Request was received at: 2020-04-07 03:20:46.320637 -0700 PDT m=+0.001848575.
Header processing started after: 1.331644ms.
Finished after: 1.337667ms.
Total time to parse headers: 6.023µs.

TLS handshaking started after: 14.448µs.
Time for TLS handshake: 1.274575ms

Reading the first byte started after: 1.310963ms.
Time to read first byte: 13.904µs.

Composing the request before passing it into this handler took: 1.344004ms.

It is meant to show how this can be done and as a starting point to further the proposal and discussions.
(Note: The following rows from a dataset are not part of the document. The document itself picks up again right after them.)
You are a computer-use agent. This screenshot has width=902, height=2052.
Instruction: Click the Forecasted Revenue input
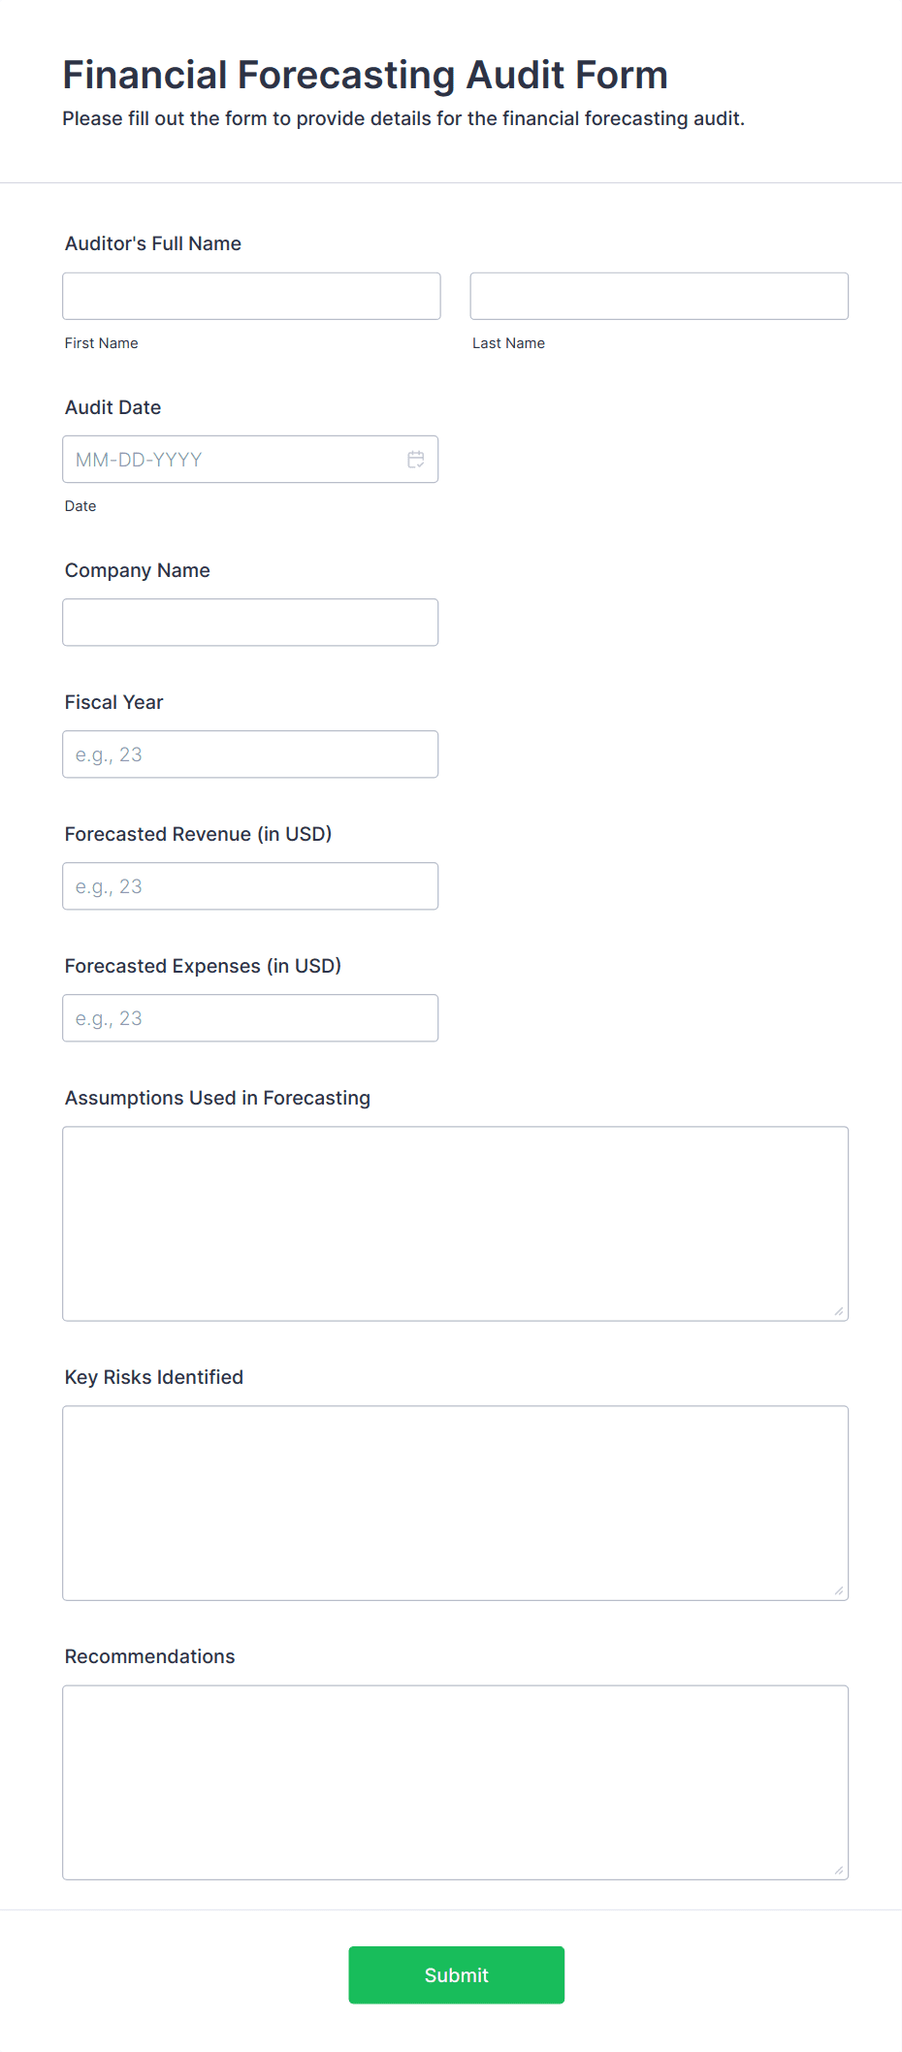250,886
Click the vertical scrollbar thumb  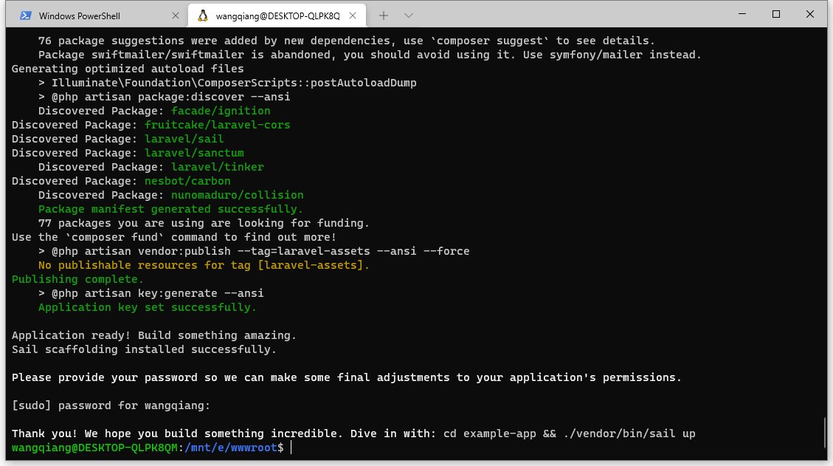(826, 436)
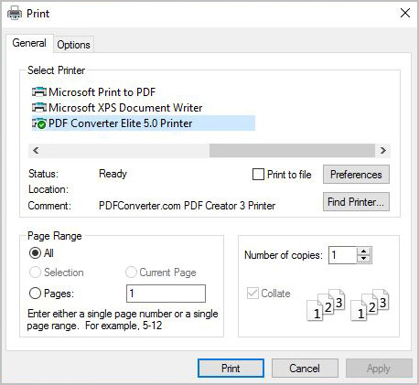Click the printer list horizontal scrollbar thumb
The width and height of the screenshot is (419, 385).
coord(292,150)
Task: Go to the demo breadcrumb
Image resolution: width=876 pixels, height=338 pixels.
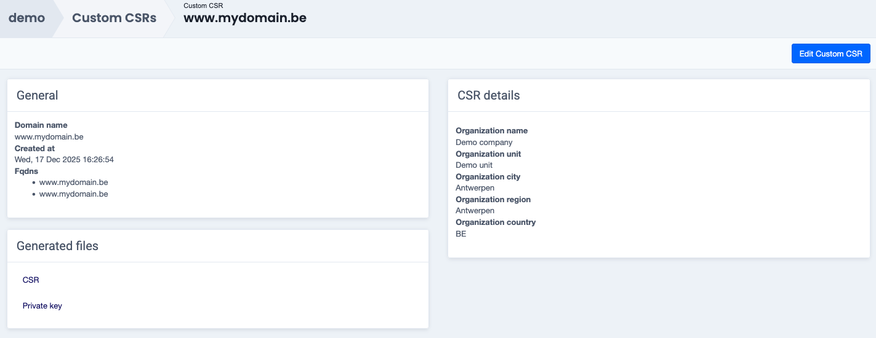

CAFxX commented 4 years ago

Functionally (w.r.t. the problem described in this issue) LGTM. This is quite more than I would expect from an MVP. :D

While I'm not sure whether we need all that granularity right away, looking at a full-blown prototype like this is very useful though:

I don't have strong feelings about whether this should be always-on/opt-in/opt-out, even though maybe opt-out would be best (rationale: good functional default that allows users that don't care about tracing to not pay the extra cost).
As a future extension, since IIRC the request body can be read asynchronously in the background, it may make sense to have also the timestamp of when the last byte of the request body is received (absolutely out of scope for now, also because it would require synchronization with the handler)
This is not a particularly strong argument for instants instead of durations, but anyway: instants have a better zero value to signify "this event did not happen", e.g. TLS handshake for non-TLS connections (while unlikely, a duration of 0 could mean both that the event did not happen, or that it happened very quickly)
Given points (2) and (3), maybe it would be more forward-looking to provide "getters" instead of exposing the timestamps/durations directly? (this would allow e.g. to safely implement synchronization) -- update: ah maybe this is not required since ServerTraceState() is already getter-like

odeke-em commented 4 years ago

Thank you for the feedback, and for taking a look, @CAFxX!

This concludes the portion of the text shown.